De ribben bieden bescherming voor de ademhalingsorganen en het bovenste deel van de voedingsorganen die ze omringen. De ribben zijn niet gemaakt in de vorm van één bot, zodat ze niet zwaar zijn en zodat eventuele schade zich niet naar alle ribben uitbreidt en zodat ze gemakkelijk kunnen bewegen en de borstkas kunnen uitzetten wanneer dat nodig is. groter is dan normaal, of wanneer de binnenkant gevuld is met voedsel en lucht en er een grotere ruimte nodig is voor de aangezogen lucht. De ribben zijn ook niet in de vorm van één bot gemaakt, zodat de borstspieren, die helpen bij het ademhalingsproces, en de aangrenzende organen ertussen kunnen worden geplaatst.
Omdat de borstkas de longen, het hart en de organen die daarbij liggen omringt, moet hun bescherming het meest grondig zijn, omdat de schade die eraan wordt toegebracht een sterk effect heeft op het hele lichaam.
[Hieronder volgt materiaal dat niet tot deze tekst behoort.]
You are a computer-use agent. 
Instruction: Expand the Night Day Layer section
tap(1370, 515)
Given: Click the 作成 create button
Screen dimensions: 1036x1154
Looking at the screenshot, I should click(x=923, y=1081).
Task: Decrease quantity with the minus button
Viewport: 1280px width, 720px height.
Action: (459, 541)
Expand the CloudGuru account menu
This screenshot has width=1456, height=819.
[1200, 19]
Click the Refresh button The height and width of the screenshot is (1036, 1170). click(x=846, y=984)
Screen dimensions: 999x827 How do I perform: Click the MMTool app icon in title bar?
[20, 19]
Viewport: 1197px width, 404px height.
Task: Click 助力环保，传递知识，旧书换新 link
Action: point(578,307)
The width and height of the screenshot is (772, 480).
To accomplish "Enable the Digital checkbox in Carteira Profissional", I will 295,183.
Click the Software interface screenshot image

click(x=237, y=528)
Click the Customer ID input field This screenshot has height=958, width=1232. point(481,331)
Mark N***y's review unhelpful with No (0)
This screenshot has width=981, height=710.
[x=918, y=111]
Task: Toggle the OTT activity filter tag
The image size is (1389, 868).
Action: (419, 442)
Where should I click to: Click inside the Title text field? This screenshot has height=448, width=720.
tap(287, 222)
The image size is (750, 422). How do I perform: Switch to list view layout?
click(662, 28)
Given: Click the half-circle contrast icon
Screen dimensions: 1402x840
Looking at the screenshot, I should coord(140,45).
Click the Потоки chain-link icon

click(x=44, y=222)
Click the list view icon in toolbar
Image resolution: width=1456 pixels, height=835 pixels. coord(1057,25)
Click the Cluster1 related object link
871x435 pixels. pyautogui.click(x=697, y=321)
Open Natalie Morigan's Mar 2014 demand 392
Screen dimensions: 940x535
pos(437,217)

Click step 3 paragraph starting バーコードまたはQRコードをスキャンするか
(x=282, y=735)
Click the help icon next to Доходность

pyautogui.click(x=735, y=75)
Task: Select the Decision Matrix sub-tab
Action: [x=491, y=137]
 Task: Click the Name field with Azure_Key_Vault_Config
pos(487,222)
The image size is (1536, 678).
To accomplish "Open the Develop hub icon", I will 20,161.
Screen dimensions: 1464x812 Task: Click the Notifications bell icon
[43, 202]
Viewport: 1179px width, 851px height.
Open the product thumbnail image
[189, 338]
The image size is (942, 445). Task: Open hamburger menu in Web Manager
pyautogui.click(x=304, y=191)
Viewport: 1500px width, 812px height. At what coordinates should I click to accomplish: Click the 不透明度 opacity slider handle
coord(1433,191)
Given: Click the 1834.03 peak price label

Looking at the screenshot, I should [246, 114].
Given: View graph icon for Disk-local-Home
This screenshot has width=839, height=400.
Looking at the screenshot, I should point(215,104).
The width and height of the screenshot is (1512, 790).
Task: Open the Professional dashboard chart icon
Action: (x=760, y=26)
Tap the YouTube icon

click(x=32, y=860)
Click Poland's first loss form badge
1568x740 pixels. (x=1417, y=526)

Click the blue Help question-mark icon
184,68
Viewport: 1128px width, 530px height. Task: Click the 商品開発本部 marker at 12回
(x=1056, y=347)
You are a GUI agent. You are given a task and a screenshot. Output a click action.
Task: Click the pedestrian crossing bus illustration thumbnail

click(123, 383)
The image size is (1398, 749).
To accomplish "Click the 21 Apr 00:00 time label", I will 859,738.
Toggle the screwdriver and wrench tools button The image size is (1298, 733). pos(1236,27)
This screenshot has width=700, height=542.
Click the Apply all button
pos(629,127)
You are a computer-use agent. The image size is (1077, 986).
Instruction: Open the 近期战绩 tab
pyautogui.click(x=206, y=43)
Tegelijkertijd beperkt het hekwerk van de genoemde organen aan alle kanten hen niet en schaadt het hen niet,
Voor dit doel zijn de zeven bovenste ribben zo gemaakt dat ze de binnenkant eronder bedekken en samenkomen bij het borstbeen, waarbij ze het dominante orgaan aan alle kanten omringen.
Wat de ribben betreft die grenzen aan de voedingsorganen, ze zijn gemaakt als bescherming van achteren, waar het beschermende zicht niet reikt. Aan de voorkant convergeren ze niet, maar worden ze geleidelijk, beetje bij beetje kleiner, zodat bij de bovenste ribben de afstand tussen de uitstekende randen het dichtst is, en bij de lagere ribben is deze afstand het grootst. Ze zijn zo gemaakt dat ze, terwijl ze de voedingsorganen beschermen - de lever, de milt en andere, tegelijkertijd de ruimte voor de maag vergroten en er geen druk op uitoefenen wanneer deze gevuld is met voedsel en lucht.
De bovenste zeven ribben worden de borstribben genoemd. Er zijn er zeven aan elke kant, waarbij de middelste twee groter en langer zijn dan de andere, en de buitenste korter; met deze vorm is het voor hen gemakkelijker om van alle kanten te bedekken wat ze bedekken. Hoewel deze ribben gebogen zijn, hellen ze eerst naar beneden, lijken dan weer naar boven te draaien en verenigen zich bij het borstbeen, zoals we later zullen beschrijven, zodat ze een grotere ruimte bestrijken. Elk van deze ribben heeft twee processen, bevestigd in gaten die diep in de vleugels van de wervels reiken; hierdoor ontstaat een dubbele voeg. Op dezelfde manier verbinden de zeven bovenste ribben zich met het borstbeen. Wat de vijf overgebleven ribben betreft, de korte, dit zijn de botten van de rug en de valse ribben. Hun uiteinden worden grenzend aan het kraakbeen gemaakt om ze te beschermen tegen breuken tijdens botsingen, en zodat deze botten niet met harde delen in contact komen met de zachte organen en de buikbarrière, maar met een lichaam dat in zachtheid en hardheid ertussen staat. het bot en de zachte organen.